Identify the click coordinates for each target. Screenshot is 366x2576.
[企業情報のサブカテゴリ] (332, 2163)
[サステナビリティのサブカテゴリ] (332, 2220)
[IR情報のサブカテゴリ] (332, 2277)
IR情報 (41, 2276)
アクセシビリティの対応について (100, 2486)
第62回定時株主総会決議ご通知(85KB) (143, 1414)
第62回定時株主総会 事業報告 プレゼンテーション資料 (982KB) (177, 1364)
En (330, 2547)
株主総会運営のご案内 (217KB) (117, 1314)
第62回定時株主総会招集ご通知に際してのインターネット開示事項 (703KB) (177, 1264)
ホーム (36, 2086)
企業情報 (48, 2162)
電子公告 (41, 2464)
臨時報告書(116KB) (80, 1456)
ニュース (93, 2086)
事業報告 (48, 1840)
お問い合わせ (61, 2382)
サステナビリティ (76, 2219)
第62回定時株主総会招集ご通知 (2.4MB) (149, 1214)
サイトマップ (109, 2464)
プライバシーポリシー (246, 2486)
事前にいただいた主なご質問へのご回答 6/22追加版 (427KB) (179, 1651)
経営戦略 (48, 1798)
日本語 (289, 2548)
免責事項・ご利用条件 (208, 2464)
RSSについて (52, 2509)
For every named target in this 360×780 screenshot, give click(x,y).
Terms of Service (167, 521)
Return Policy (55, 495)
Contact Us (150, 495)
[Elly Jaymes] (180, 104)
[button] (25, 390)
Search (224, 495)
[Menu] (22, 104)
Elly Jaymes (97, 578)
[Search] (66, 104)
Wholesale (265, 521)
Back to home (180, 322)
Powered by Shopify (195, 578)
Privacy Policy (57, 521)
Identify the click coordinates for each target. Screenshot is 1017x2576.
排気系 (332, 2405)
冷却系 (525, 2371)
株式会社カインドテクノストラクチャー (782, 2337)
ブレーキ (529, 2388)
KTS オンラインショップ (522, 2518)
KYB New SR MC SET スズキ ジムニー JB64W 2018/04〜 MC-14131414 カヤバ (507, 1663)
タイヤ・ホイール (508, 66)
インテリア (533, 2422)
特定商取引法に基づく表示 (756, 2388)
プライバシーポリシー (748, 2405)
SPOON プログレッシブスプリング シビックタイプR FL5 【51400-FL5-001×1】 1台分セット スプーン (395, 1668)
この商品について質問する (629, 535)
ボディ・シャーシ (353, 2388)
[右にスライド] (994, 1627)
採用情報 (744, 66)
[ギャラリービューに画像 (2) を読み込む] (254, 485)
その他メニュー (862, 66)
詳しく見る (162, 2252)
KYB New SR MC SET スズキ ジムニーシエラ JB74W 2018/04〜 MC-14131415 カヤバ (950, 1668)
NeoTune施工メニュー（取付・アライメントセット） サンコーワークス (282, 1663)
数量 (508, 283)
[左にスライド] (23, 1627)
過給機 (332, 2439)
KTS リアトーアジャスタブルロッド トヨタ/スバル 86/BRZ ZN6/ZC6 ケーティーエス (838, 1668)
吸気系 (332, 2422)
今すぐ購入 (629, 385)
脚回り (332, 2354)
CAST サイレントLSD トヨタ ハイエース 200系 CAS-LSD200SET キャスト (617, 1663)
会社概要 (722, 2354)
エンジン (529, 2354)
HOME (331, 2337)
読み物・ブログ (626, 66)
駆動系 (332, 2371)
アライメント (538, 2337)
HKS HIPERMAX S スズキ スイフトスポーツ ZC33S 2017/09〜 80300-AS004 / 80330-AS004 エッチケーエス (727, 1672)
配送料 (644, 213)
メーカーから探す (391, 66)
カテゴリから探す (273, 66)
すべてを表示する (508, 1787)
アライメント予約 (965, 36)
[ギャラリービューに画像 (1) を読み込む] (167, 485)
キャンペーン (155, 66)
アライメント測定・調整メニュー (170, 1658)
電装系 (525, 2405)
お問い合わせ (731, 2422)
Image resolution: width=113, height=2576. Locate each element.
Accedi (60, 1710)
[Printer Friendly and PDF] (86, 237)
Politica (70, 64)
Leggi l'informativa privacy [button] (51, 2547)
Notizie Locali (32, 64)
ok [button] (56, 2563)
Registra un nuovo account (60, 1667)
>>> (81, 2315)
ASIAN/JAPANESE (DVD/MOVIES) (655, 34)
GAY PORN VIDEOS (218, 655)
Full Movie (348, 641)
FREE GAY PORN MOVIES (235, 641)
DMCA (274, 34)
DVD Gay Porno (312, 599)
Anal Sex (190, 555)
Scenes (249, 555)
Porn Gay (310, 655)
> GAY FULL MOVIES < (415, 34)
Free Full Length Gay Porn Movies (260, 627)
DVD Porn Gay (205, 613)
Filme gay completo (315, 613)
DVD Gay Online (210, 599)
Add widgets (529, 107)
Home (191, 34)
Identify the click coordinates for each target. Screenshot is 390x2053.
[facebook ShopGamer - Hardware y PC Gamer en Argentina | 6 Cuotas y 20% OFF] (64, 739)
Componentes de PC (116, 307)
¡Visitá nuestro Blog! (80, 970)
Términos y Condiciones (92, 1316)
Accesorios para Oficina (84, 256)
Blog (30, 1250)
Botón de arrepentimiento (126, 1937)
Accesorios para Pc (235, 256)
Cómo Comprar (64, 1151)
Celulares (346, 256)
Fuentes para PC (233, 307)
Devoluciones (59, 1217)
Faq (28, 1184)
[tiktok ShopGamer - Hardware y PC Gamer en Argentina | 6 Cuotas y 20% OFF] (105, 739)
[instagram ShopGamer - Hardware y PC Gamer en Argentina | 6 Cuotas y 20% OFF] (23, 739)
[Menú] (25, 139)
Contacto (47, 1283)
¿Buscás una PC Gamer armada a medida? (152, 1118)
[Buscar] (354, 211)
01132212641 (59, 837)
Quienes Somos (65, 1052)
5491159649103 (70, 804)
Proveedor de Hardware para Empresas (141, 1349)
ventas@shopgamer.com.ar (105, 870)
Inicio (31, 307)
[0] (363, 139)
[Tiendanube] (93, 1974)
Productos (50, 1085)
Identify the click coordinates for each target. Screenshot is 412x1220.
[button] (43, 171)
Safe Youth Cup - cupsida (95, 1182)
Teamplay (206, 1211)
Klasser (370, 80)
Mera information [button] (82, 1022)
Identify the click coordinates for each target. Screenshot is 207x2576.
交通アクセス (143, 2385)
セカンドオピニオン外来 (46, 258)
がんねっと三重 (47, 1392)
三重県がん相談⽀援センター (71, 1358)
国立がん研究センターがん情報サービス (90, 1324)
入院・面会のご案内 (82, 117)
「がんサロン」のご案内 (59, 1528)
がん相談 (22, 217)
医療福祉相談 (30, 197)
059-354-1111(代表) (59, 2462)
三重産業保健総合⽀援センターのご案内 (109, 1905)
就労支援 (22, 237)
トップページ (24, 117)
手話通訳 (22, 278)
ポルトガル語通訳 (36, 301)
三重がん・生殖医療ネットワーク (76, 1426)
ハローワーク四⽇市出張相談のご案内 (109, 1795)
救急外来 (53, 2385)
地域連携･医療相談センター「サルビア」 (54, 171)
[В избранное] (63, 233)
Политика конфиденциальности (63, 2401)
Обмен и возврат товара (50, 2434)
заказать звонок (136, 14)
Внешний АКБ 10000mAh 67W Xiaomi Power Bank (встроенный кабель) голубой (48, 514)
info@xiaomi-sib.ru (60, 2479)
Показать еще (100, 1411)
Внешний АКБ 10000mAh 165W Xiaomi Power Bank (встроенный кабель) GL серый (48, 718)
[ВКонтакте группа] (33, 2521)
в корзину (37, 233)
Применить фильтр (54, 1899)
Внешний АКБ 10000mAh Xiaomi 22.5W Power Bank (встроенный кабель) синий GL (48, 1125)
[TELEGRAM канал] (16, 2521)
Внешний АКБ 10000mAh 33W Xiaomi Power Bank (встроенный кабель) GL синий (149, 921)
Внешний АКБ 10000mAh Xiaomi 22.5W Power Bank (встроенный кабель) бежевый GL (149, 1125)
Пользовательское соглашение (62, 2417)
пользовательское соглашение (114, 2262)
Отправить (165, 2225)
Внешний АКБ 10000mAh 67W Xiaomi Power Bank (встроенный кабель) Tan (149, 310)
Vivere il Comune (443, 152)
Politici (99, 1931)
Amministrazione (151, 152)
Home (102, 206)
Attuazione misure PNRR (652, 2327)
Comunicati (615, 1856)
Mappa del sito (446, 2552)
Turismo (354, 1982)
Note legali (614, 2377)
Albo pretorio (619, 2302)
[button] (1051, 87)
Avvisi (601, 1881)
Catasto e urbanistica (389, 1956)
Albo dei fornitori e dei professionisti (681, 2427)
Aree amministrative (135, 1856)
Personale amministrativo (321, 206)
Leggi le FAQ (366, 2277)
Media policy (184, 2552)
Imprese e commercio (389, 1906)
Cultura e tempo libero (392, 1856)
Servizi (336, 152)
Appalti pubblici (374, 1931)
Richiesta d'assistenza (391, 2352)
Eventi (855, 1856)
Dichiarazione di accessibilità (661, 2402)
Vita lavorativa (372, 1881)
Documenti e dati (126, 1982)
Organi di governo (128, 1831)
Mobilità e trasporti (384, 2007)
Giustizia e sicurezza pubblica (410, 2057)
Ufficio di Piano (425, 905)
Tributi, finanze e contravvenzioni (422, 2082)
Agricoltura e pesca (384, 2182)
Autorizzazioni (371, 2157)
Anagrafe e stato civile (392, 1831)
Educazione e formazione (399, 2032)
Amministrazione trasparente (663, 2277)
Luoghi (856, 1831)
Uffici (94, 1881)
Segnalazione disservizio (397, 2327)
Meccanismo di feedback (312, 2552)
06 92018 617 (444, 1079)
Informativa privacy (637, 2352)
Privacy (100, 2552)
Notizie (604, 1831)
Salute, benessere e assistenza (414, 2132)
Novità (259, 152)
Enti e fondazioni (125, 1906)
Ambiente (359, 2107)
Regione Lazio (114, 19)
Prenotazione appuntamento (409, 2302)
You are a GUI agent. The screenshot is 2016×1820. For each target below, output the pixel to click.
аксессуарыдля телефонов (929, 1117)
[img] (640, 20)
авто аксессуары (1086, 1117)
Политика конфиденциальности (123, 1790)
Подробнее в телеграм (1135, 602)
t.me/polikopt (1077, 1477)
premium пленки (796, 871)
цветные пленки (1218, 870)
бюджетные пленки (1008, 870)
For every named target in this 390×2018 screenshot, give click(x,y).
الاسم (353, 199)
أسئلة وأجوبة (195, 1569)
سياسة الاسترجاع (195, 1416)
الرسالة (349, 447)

**PROBLEM REQUIREMENTS**
What is the number of lines in the listing that contain the string "Accesorios"? Give it alone.

**RESPONSE AREA**
2